» Data to process
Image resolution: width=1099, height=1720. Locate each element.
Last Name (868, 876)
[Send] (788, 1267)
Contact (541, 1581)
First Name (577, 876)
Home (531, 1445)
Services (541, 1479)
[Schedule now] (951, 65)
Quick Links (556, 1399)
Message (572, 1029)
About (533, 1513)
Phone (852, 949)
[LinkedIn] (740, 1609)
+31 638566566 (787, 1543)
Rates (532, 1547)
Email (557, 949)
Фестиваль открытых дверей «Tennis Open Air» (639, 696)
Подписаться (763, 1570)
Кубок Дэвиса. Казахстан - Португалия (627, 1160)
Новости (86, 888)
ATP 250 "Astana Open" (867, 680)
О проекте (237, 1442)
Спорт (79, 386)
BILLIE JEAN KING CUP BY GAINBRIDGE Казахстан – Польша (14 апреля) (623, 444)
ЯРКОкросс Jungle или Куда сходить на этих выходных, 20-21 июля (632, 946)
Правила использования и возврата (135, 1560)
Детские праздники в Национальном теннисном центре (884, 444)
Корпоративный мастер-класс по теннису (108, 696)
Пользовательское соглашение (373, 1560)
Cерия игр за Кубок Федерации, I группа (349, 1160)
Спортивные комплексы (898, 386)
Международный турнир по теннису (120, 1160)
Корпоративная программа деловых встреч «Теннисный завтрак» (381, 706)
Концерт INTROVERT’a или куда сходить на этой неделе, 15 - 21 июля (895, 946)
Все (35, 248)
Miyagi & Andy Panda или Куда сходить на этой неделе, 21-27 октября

» Exercise requirements
Identify every line in the items above that contains the string "Кубок", matching case exactly, and copy each such line in full.

» Task answer
Кубок Дэвиса. Казахстан - Португалия (627, 1160)
Cерия игр за Кубок Федерации, I группа (349, 1160)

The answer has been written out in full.